Text section:
○ ○ ○ ○ ○

The rules on the use of force will not be changed by the proposed amendment, because the use of force to prevent the commission of an offence is not a new concept in Canadian law. The proposed provision builds on existing legal principles. The main goal of this new provision is to allow the use of the existing grounds in the case of offences committed outside Canadian airspace.

This is also a ground of defence. In civil or criminal proceedings, the accused could use this ground of defence, but he or she would still have to prove that the use of force was reasonable and proportionate. The same test applies to other grounds for the use of force in Canadian law.

Another clarification amendment included in the bill is needed to ensure that the one provision in the Criminal Code to search for and seize weapons, ammunition and explosives explicitly sets out the appropriate constitutional requirements. The courts should not have to read in the grounds for obtaining such a warrant. The government is proposing an amendment to provide in the legislation that information given by the police has to be made under oath. The bill improves and clarifies the criminal law.

Other changes to clarify the bill seek to eliminate ambiguity or language discrepancies in our criminal law. The government proposes such changes on a regular basis to maintain the quality and clarity of the legislation for which it is responsible and to ensure the effectiveness and the proper functioning of our criminal law system.

Criminal Code April 11th, 2003

moved for leave to introduce Bill C-32, An Act to amend the Criminal Code and other Acts.

(Motions deemed adopted, bill read the first time and printed)

Organized Crime April 11th, 2003

Mr. Speaker, as the House and all Canadians know I cannot comment on a specific case.

However, if we look at the legislation to which the member is referring, it involves many departments. It involves the Department of Public Works, the Solicitor General's department and Justice Canada. The three departments are working together. As I have already said, the legislation is under review at the present time.

Organized Crime April 11th, 2003

Mr. Speaker, the member knows very well that he is referring to a specific case, so I will not talk about that specific case.

However, on a general basis, on the notion to which he is referring, many departments are involved. The Solicitor General's department is involved as are the Department of Public Works and Justice Canada. The three departments are working together. I would also like to tell the member that the existing legislation is under review.

Justice April 11th, 2003

Mr. Speaker, essentially the hon. member is referring to the Criminal Code. To be more precise, he is referring to a principle about sentencing. We find those principles about sentencing in a section of the Criminal Code. I would just like to say that that does not apply when it is a mandatory minimum penalty.

As well, I would like to invite the member to read the Supreme Court case of Regina v. Gladue. In that case there is a good explanation of that section of the Criminal Code and the reason we are using such criteria in the question of sentencing.

Justice April 9th, 2003

Mr. Speaker, I have said many times following the tabling of the amendments to the Divorce Act that the notion that has been chosen by me as justice minister is the notion of parental responsibility, and of course the cornerstone of the legislation as well is the best interests of the child. When he refers to the question of the maximum contact, he should read the bill that we have tabled. He will find under section 16(2) exactly that very principle, which reproduces what was existing. That principle as well is in conformity with the international convention that we are part of.

Justice April 9th, 2003

I am very sorry, Mr. Speaker, but the hon. member in the first question referred directly to a very specific case. As that case is pending before the courts, we all know and Canadians know as well, that it is impossible for me to comment on a specific case when it is before the courts.

○ ○ ○ ○ ○

Input data:
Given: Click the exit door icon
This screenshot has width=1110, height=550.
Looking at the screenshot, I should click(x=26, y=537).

○ ○ ○ ○ ○

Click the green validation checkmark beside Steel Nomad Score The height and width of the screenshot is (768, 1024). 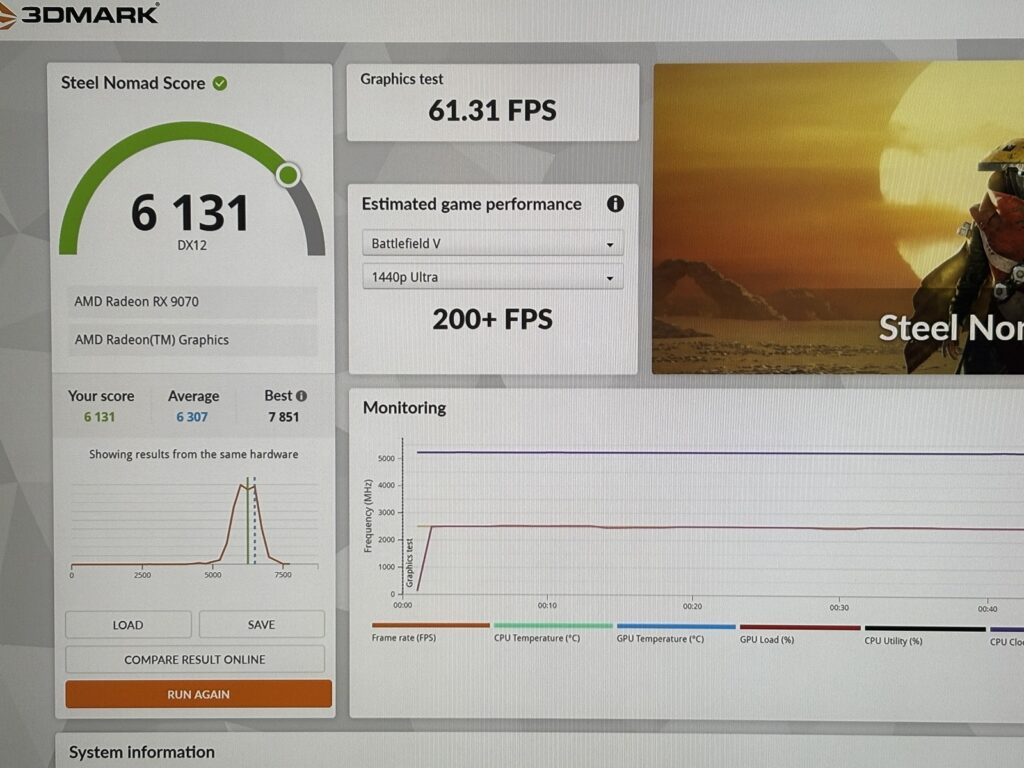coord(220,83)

○ ○ ○ ○ ○

Task statement: Change "mandatory minimum penalty" to "fixed minimum sentence" in the stretch of the parliamentary remarks from "Mr. Speaker, essentially" through "mandatory minimum penalty.", and give that stretch again. Rely on the text only and not on the records.

Task output:
Mr. Speaker, essentially the hon. member is referring to the Criminal Code. To be more precise, he is referring to a principle about sentencing. We find those principles about sentencing in a section of the Criminal Code. I would just like to say that that does not apply when it is a fixed minimum sentence.